◆ Selected passage ◆
===============

While HYDC’s vital contribution will enhance the club’s efforts to nurture the stars of tomorrow, on Sunday it will all be about the present-day squad when Robbie Neilson’s side host Ladbrokes Premiership leaders Celtic.

Matches between the two teams at Tynecastle have become feisty affairs on and off the park and Colquhoun fully expects his old stomping ground to live up to its reputation as the most atmospheric in Scottish football.

But, while Hearts will be able to call on the support of nearly 16,000 of their own fans at a packed stadium on Sunday, the 52-year-old reckons that the noise emanating from the home sections can also work in the visitors’ favour.

“It’s difficult. If you go at Celtic, I think you get beat,” said Colquhoun.

“They will just pick you off and find ways through you.

“It’s really difficult – and I experienced this – if you’re at Hearts to sit in at Tynecastle, because that’s just not what the fans want.

“I don’t know if Robbie is saying let’s sit in deep, wait for them to come and we’ll try and hit them with [Jamie] Walker and [Sam[ Nicholson.

“But nearly all of the crowd are willing you to go forward. I’ve experienced it myself in European games. [Former manager] Alex [MacDonald] would be saying ‘just sit in for the first 20 minutes’ and then the crowd get behind you and all of a sudden we’re off.

“Human nature says it’s difficult to counter those feelings and that’s the difference between really top players, that they can cut out everything that goes on.

“I’m not sure it’s easy playing out there for Hearts when the fans are willing you forward.”

Hearts rode their luck on their way to collecting a creditable goalless draw at Parkhead in September before losing 2-1 in October’s League Cup clash in Edinburgh.

After the match in Glagsow, Hearts head coach Neilson talked about building a team that could go toe-to-toe with Celtic in their own backyard, rather than just one that soaked up 

But Colquhoun, who is close to Hearts director of football Craig Levein, doubts whether that is plausible.

“To have that team you have to build them over a period of four or five years and the nature of today’s game, it’s pretty transient,” added Colquhoun, who joined Hearts from Celtic for the first of his two spells at the club in 1985. “If you can get players that can play that way and go and compete at Celtic Park – which is a difficult place to go – and go toe-to-toe at Celtic, with the greatest respect they won’t be here. Somebody will come and pay one, two, three, four million for him.

“I absolutely understand the logic behind that and I think that will have been said over the last 60, 70 years.

===============

◆ Data under study ◆

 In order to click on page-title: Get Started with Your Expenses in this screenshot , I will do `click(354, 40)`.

===============

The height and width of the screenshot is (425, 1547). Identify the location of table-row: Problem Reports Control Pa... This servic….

===============

◆ What is being asked ◆
Carry on the article about Hearts hosting Celtic at Tynecastle from the point where it stops, picking up after Colquhoun's remark about the last 60, 70 years.

◆ Your response ◆
“I think it’s more and more difficult because the gap has become bigger because of finance.”

Celtic’s surprise weekend defeat at home by Motherwell and Aberdeen’s victory at Kilmarnock mean the Dons are now only one point adrift of the summit, albeit the champions have a game in hand. But Colquhoun has flatly dismissed suggestions that a much-needed title race has been re-ignited.

He added: “I think it’s tighter than most people thought but Celtic will win the league. I’ve got no doubts about that. They’ve got the best players and the quality will show in the end.

“Derek McInnes has done an unbelievable job at Aberdeen.But I just think the quality and financial gap is too big.

“You only get what you pay for. It’s difficult. You can get results for so long but eventually Aberdeen will lose a couple of games but Celtic will not lose as many.”

Colquhoun admits Celtic manager Ronny Deila is under pressure – “like every other manager” – but he is thankful for the stability in the Hearts dugout after the revolving door policy of the hard-to-please former owner Vladimir Romanov.

Neilson, a former Hearts captain, is the club’s longest serving boss for 11 years.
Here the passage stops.